Chef Tin Angeles, Katsuya South Beach, Miami

Studying in AHA Philippines is definitely not for the faint of heart. I remember how I found it a little weird that the interview questions for admissions included, “Do you have Hemophobia?” and “Do you easily cry when scolded?”. It felt a lot like Mrs. Cordova was trying to scare me, instead of convincing me to study in AHA. Even one of my friends who was a student of AHA at that time, told me how absurd the rules of the school are. But before you think this is one awfully written hateful testimonial, let me tell you about how AHA has helped me grow not only in this profession but also as a person. I must admit (and I never thought I would say this), I am truly grateful to have chosen to study in AHA.

When I started attending AHA, everything felt unfamiliar and uncomfortable. I have been cooking for my friends and family, long before I knew what mirepoix and mis en place mean.  I have always loved food and the science behind it, and studying Culinary Arts was initially just to gain a degree that is somehow related to my interests. I didn’t know I wanted to be a chef, until AHA helped me realize the unfathomable depths my talents can reach. I do not say this because I am overconfident nor am I bragging about what I can do, or who I can be. It is all about how AHA has given me the best foundation regardless of the path I choose to follow.

What I have learned from AHA is way beyond my own expectations. I could read Wayne Gisslen’s “Professional Cooking” book from cover to cover and still I would fail Culinary for being a minute late. I could ace the final exams knowing the standard size of a julienne is  1⁄8 × 1⁄8 × 1–2 inches (or 3 × 3 × 25–50 in millimeters), but instead I would not even get to try for the highest score, just because I’m one spatula short of my toolbox.

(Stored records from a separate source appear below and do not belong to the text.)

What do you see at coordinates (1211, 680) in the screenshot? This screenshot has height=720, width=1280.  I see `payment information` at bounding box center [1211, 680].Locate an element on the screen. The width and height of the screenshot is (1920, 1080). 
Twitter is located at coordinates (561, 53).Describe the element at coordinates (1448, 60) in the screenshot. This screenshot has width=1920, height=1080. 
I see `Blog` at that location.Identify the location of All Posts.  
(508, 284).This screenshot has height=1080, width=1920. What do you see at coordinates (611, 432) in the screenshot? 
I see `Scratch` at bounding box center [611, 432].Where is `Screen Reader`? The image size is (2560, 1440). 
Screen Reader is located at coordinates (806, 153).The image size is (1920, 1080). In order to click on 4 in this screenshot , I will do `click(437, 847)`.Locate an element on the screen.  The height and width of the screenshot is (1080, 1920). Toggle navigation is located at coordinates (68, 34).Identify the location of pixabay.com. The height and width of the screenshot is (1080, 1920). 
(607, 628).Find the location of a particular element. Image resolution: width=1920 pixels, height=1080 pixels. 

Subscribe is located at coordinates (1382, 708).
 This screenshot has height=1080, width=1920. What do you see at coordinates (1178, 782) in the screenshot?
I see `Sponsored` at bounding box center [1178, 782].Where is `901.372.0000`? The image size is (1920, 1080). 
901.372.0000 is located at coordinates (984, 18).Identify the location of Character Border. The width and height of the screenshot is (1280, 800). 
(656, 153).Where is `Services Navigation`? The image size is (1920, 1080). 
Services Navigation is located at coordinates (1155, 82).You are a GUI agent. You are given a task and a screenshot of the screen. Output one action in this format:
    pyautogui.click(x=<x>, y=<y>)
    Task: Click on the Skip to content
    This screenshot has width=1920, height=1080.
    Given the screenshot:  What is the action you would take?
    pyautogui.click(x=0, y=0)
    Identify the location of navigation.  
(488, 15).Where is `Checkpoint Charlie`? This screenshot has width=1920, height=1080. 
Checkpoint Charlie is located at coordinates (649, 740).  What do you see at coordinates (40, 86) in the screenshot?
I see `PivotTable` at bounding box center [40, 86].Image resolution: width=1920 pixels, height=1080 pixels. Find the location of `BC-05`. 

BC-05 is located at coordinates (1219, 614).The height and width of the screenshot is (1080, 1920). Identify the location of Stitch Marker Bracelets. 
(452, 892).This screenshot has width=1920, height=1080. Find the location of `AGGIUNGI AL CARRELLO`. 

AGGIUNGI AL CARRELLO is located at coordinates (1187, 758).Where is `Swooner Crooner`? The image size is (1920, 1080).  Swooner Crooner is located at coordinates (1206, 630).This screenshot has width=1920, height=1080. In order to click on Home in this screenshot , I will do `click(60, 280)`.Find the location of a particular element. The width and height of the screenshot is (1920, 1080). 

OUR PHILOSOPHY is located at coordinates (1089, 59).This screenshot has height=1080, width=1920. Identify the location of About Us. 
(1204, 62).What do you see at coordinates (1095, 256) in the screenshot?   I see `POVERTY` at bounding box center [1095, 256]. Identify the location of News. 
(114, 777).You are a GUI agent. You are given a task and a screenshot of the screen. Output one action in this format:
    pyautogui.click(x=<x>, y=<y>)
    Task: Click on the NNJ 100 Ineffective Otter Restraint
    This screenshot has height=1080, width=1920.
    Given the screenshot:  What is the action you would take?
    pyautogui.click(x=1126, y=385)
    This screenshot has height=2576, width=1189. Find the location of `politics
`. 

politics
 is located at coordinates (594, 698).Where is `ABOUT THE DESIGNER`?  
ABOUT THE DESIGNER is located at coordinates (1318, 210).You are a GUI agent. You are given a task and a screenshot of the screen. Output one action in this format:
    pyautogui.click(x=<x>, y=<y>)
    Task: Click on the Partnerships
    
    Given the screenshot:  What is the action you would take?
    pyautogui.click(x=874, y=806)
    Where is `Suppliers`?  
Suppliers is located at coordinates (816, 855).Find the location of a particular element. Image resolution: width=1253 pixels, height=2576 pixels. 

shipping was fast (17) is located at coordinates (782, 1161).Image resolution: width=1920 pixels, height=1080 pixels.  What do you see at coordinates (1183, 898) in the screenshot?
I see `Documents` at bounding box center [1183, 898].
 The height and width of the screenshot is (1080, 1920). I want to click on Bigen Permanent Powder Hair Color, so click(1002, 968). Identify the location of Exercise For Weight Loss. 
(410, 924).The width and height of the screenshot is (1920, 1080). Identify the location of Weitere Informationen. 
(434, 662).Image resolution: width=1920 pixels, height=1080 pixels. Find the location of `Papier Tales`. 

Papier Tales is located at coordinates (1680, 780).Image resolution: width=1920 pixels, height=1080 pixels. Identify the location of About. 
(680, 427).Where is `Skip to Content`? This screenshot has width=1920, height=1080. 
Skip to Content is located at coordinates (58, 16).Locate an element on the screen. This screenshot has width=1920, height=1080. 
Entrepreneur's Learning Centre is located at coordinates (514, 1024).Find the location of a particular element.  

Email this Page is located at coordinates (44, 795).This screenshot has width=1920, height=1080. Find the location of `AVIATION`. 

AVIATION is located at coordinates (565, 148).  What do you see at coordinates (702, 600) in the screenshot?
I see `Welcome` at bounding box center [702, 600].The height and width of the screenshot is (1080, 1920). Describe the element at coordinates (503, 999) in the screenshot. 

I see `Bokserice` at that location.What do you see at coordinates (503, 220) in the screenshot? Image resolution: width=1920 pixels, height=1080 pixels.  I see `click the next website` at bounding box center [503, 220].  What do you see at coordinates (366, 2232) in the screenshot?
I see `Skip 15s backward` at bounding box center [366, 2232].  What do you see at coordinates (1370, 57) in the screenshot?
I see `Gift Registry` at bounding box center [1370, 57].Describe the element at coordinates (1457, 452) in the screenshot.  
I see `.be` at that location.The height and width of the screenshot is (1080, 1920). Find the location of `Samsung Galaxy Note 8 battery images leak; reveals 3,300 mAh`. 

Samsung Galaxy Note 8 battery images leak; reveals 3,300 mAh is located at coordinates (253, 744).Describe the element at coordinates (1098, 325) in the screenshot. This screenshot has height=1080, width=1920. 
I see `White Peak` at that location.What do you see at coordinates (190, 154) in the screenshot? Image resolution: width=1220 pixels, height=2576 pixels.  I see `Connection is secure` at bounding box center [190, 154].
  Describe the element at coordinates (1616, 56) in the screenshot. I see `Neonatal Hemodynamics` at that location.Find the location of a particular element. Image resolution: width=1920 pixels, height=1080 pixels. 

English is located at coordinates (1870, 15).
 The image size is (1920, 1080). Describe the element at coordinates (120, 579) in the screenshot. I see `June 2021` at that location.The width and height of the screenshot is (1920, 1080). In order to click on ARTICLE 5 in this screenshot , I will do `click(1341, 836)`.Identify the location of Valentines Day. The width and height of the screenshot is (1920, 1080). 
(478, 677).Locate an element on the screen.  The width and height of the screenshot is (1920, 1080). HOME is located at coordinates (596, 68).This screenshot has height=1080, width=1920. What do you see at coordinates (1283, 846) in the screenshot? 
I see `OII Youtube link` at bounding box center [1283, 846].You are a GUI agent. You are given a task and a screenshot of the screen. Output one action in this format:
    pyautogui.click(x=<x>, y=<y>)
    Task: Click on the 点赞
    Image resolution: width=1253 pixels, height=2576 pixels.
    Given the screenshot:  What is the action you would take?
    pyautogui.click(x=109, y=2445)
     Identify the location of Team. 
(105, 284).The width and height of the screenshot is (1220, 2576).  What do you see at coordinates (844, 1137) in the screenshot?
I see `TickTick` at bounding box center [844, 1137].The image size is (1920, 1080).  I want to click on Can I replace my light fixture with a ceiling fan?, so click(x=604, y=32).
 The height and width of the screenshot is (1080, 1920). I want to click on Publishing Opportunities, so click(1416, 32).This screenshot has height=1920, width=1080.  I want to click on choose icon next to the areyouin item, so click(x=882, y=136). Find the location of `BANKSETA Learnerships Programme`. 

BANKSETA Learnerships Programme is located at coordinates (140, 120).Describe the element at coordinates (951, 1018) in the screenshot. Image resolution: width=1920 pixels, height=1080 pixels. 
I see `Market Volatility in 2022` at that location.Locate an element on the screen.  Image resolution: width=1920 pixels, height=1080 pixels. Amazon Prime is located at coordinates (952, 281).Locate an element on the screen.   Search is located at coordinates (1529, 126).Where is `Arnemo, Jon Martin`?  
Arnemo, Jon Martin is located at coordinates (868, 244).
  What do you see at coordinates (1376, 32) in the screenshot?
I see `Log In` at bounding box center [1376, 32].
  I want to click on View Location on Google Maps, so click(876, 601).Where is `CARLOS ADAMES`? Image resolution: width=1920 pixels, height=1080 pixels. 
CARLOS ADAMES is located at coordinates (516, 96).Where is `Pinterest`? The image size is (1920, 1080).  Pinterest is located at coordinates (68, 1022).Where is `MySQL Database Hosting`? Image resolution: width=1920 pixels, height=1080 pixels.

This may not make sense to anyone who hasn’t experienced the “AHA way”. Believe it or not, it is not as bad as it sounds. These are, in fact, the things that have made me not only the toughest, but more importantly, the most responsible person I didn’t think I could be.

It was hard to follow them at first, until I realized that the rules they set are not made to give us a hard time, but to mold us into the best possible versions of ourselves. I could have gone to a different school, and could have learned through the conventional way. I could have graduated earlier; I could probably even be the lucky student giving out the graduation speech. I could have known different people, different from my AHA friends and chefs whom I now consider my family. But I chose AHA. I have chosen to stay positive during the toughest times — the times I had come to know who I am, who I was and who I want to be. I chose AHA, and I am glad I did.